The ruling also applies to the importation and distribution of DVDs, music, books and journals.
The WTO panel findings came in response to a complaint filed by the U.S. Trade Representative in April 2007.
The panel did not take up the issue of China’s quota on foreign films — China allows only 20 into the country each year. And companies must currently negotiate for inclusion in the quota with China Film Group, the state-run distributor, and the powerful State Administration of Radio, Film and Television, effectively cutting them off from other Chinese distribs.
However, Chinese officials maintained that the government doesn’t prohibit a foreign film company from approaching other distributors within China. “The Chinese system for distributing U.S. films to Chinese audiences is among the most restrictive and burdensome in the world,” Motion Picture Assn. of America chair-CEO Dan Glickman said.
“After years of pressing the Chinese to ease these burdens, it is potentially promising that the Chinese government has now, in its own words, indicated that a pathway does exist to ensure that U.S. films are treated in a more evenhanded manner and more in line with accepted commercial practice,” Glickman said.
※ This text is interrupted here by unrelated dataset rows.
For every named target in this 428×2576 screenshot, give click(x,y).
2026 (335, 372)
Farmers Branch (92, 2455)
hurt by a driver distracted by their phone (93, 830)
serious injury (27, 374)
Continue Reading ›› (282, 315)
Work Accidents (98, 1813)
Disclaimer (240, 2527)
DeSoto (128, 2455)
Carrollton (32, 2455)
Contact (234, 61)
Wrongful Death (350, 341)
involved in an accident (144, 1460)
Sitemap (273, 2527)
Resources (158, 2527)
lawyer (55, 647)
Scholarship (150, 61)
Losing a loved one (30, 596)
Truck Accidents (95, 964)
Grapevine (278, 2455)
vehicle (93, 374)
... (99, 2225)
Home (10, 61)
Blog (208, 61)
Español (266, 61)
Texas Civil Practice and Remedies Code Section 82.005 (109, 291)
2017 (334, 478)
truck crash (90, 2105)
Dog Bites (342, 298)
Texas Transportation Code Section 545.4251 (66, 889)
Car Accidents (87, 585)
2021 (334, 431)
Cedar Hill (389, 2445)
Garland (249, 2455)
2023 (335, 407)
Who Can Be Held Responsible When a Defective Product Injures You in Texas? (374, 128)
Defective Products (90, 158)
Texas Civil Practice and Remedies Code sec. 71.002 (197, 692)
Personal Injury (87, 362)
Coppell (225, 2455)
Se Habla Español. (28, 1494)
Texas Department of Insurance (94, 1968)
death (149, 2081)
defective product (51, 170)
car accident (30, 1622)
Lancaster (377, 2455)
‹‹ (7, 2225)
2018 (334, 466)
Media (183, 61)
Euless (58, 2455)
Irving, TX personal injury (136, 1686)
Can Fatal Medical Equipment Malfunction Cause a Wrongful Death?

Studios and indie producers said the ruling could go a long way toward creating competition for distribution within China for foreign films and particularly big studio pics. The more distributors there are, the more demand there will be for product.
An official with the Office of U.S. Trade Representative Ron Kirk said the Obama administration will “be keenly watching China’s adherence to their obligations.”
“We’ve created an opportunity for American companies to go and talk with other distributors within China that might be well suited to distribute those films. We are taking the Chinese government at its word, and we hope they comply,” the official said.
At present, U.S. distribs have virtually no control over a movie’s run in China and are given only a loose release date. It’s also commonplace for films to be yanked from their runs at any time.
It’s not only the restrictive and discriminatory practices that impede free trade for the film biz; piracy is a rampant in China. Some observers say if there was a thriving theatrical market, piracy might decrease.
China, with its 1.3 billion population, is a potential goliath in terms of box office revenues.
Hollywood has done well by China this summer. Paramount’s “Transformers: Revenge of the Fallen” grossed $65 million in China, the largest haul outside the U.S. Other summer tentpoles that have played in China are “Harry Potter and the Half-Blood Prince,” “Ice Age: Dawn of the Dinosaurs” and “G.I. Joe: The Rise of the Cobra,” which opened last weekend.
“The WTO ruling is a big deal. China was dragged to the table, but I think they’ll have to comply,” one international studio exec said. “What’s that ancient Chinese proverb? ‘The longest journey begins with a single step.'”
China can appeal the report before it goes to the full WTO for adoption.